Trump, who defeated Vice President Kamala Harris in the US presidential elections on Tuesday, faced two separate assassination attempts this year, including a shooting at a campaign rally in which a bullet grazed his ear.

Iran’s Foreign Ministry on Saturday called allegations that Tehran was behind a plot against Trump “totally baseless.”

The ministry “rejects allegations that Iran is involved in an assassination attempt against former or current US officials,” spokesman Esmaeil Baghaei said in a statement.

‘Network of criminal associates’

The Justice Department described suspect Shakeri as an “IRGC asset living in Tehran.”

It says he immigrated to the US as a child and was deported around 2008 after serving 14 years in prison for theft.
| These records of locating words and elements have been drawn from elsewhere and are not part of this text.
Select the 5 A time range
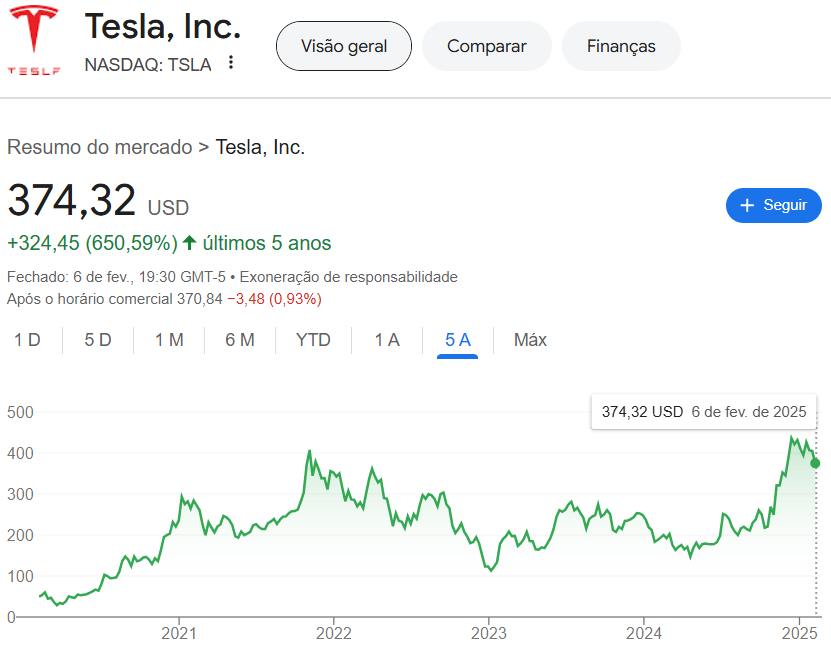 458,340
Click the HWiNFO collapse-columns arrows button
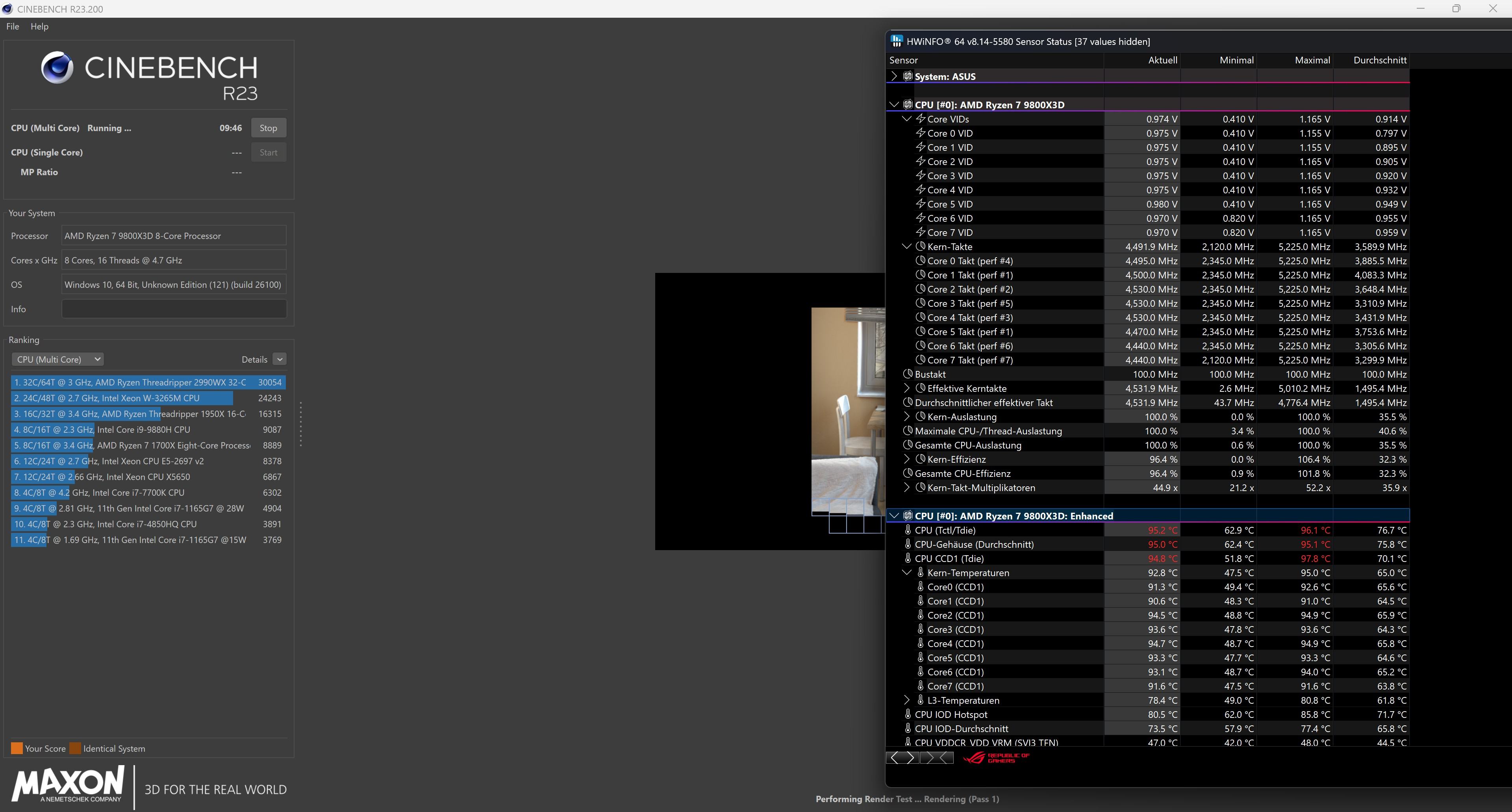This screenshot has width=1512, height=812. coord(937,757)
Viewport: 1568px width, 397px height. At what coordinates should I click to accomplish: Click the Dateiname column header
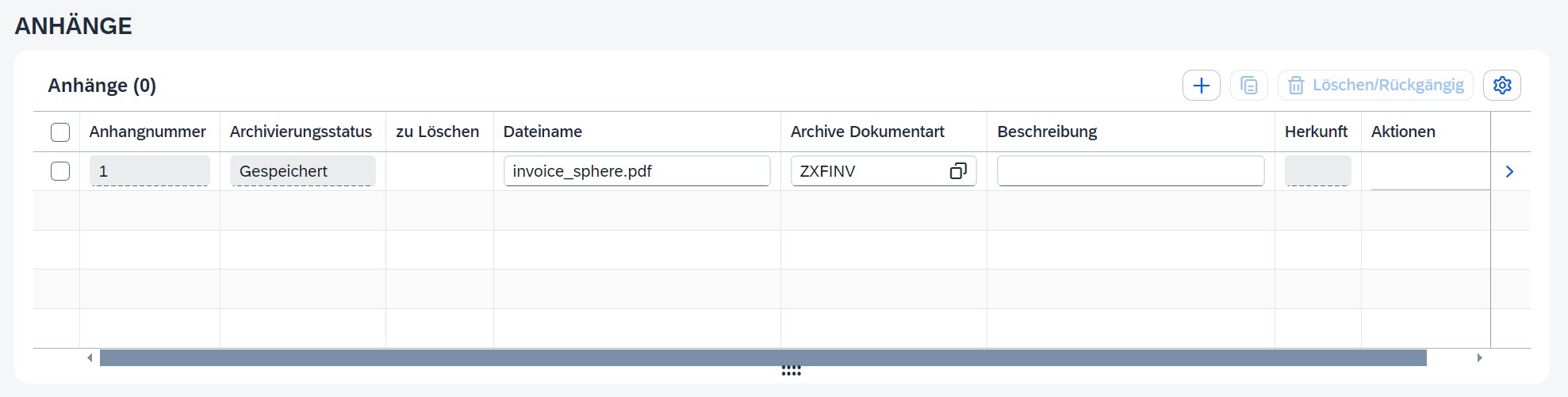[542, 132]
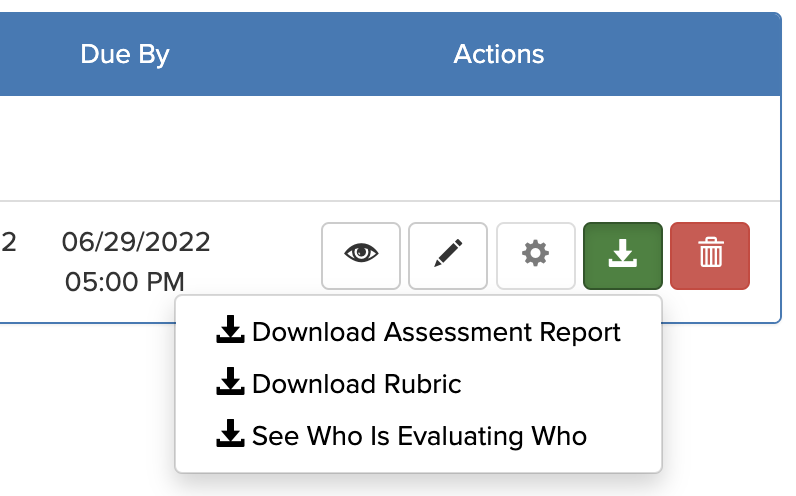
Task: Click the 05:00 PM due time
Action: tap(125, 282)
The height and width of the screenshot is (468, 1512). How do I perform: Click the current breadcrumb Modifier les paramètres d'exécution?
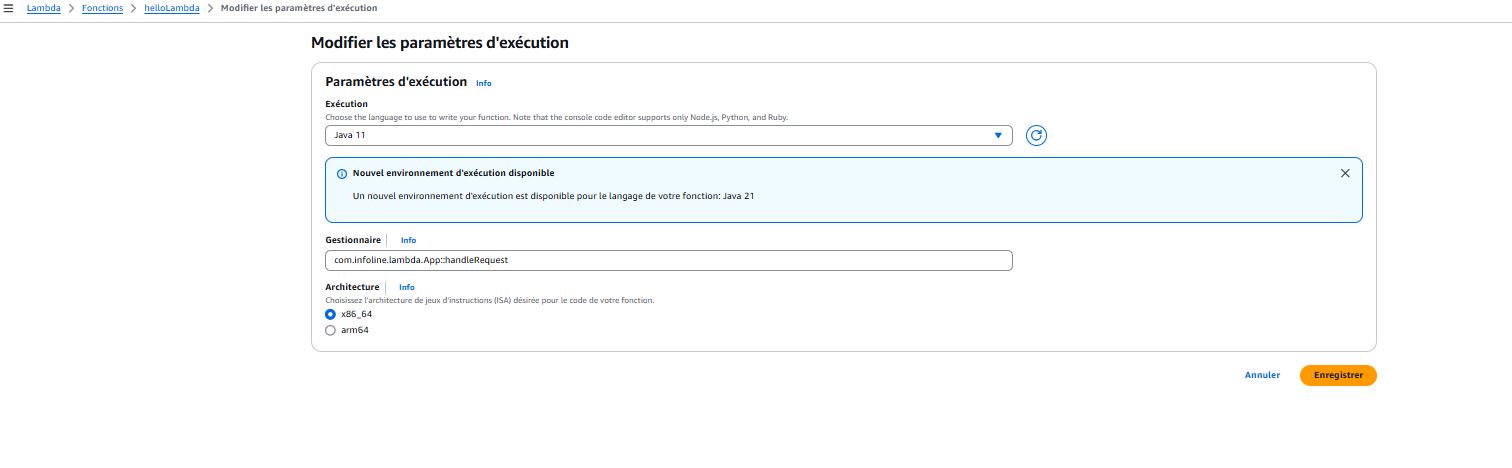pyautogui.click(x=299, y=8)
“In recent months, Shakeri has used a network of criminal associates he met in prison in the US to supply the IRGC with operatives who can monitor and assassinate IRGC targets,” the department said.

It also says that Loadholt and Rivera, at Shakeri’s direction, spent months conducting surveillance on a U.S. citizen of Iranian descent who is an outspoken critic of Tehran and has been the target of multiple previous kidnapping and assassination plots.
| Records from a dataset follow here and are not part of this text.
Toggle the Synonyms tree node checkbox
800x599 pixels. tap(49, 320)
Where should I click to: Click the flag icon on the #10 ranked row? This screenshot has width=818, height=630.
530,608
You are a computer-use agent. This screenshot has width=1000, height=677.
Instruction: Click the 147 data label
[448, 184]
She was not identified in court documents but appears to be dissident journalist Masih Alinejad.

A Revolutionary Guard general was charged by U.S. prosecutors in late October in connection with a separate plot to kill Alinejad, who lives in New York.

‘Money is not a problem’

According to the indictment against Shakeri, he allegedly revealed the plot to assassinate Trump in telephone conversations with FBI agents in recent months.

Shakeri conducted the conversations with the officers because he hoped to get a reduced sentence for a person imprisoned in the U.S., the report said.

Shakeri told the FBI that he was approached by an IRGC official in September about organizing Trump’s assassination.

He reportedly told the IRGC official that it would cost a “huge” amount of money, to which the official replied, “Money is not a problem.”

On October 7, Shakeri said he was asked to come up with a plan to kill Trump within seven days.

The IRGC official reportedly said that if Shakeri failed to come up with a plan within that time frame, the IRGC would try to kill Trump after the election because they estimated he would lose and that it would be easier to kill him after the elections.

US states have repeatedly accused Iran of seeking to assassinate US officials in retaliation for Soleimani’s killing. Tehran has rejected the accusations.

A Pakistani man with alleged ties to Iran pleaded not guilty in New York earlier this year to charges that he tried to hire a hitman to kill an American politician or official.

The State Department also announced a $20 million reward for information leading to the capture of the alleged Iranian mastermind behind a plot to assassinate former White House official John Bolton.